* [Consigne] Dans l'extrait sur les fêtes données pour l'adoption de la constitution, qu'offrait hier le palais de Carthage ?

* [Extrait du texte]
# # #

Décidément, nos élites
politiques nagent en plein délire ! Elles nous disent que le pays est en grave
crise, que les caisses sont vides; et les voilà qui fêtent à grands frais
l'adoption d'une constitution dont il reste à mettre en œuvre les principes.
Hier, le palais de Carthage offrait la fête avec un feu d'artifice; et
aujourd'hui, il remet cela en invitant des personnalités étrangères à une
manifestation fort dispendieuse.
La nouvelle devise du Panem et circences
On disait du temps de Rome que pour gouverner en paix, il fallait
donner du pain et des jeux du cirque au peuple afin de l'occuper, le détourner
du pouvoir. En Tunisie, on n'offre rien au peuple, les jeux du cirque étant
ceux de ses élites occupées à s'exhiber, osant offrir du biscuit au peuple
manquant de pain comme le fit une reine coupée des réalités de son peuple
révolté contre ses faux seigneurs; ce qui lui valut d'avoir la tête coupée.
L'histoire ne se répète-t-elle pas? On nous dit que l'État a
besoin de moyens, qu'il est au bout de la faillite. Pour cela, on l'endette
encore plus et on parle de gel des augmentations de salaire. Mais que voit-on
dans le même temps ? L'État ne fait rien pour limiter ses somptuosités en
dépenses d’apparat. On l'a déjà vu le soir de l'adoption de la constitution; et
voilà qu'on nous prépare des réjouissances encore plus dispendieuses avec
l'invitation de personnalités mondiales dont celles ayant snobé la fête sobre
du jour d'adoption.

# # #

* [Jeu de données]
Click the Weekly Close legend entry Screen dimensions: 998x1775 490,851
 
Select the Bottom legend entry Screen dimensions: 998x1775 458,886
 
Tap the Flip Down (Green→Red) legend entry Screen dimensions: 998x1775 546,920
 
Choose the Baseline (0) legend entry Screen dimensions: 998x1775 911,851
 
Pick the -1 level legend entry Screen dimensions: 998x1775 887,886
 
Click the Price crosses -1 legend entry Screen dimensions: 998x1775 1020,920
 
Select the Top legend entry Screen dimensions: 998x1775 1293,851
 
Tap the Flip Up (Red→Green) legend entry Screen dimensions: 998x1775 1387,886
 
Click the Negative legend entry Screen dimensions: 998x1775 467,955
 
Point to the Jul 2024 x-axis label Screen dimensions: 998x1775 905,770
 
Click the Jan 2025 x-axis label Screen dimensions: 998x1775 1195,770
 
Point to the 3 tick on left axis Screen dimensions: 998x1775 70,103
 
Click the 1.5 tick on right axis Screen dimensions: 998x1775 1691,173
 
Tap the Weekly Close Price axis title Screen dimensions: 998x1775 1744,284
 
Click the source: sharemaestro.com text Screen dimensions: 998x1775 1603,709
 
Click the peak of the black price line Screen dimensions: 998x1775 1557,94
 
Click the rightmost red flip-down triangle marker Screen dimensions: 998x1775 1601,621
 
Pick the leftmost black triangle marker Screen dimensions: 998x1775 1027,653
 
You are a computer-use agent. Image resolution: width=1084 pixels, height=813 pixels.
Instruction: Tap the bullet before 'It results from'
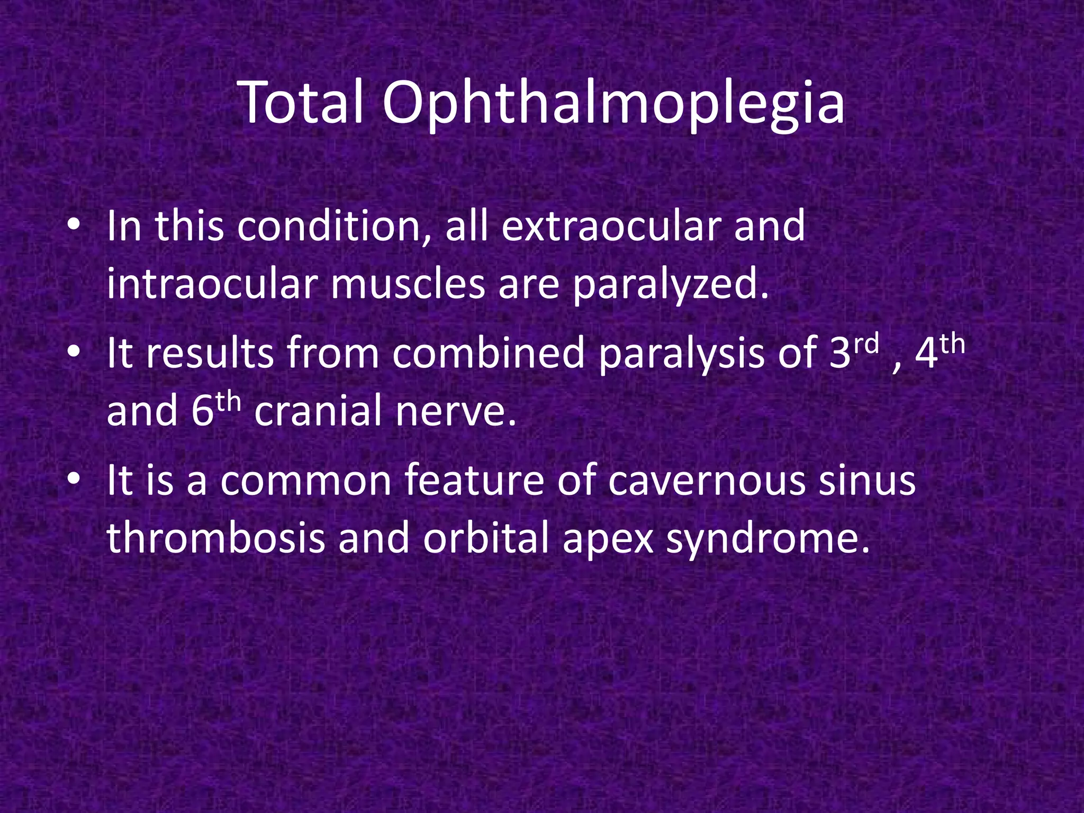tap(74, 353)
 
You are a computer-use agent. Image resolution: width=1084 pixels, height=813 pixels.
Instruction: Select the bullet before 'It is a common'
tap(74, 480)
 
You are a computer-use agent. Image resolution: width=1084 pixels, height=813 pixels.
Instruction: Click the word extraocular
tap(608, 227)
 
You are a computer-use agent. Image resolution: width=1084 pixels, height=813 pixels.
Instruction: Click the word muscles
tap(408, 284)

# # #

* [Réponse rédigée] La fête, avec un feu d'artifice.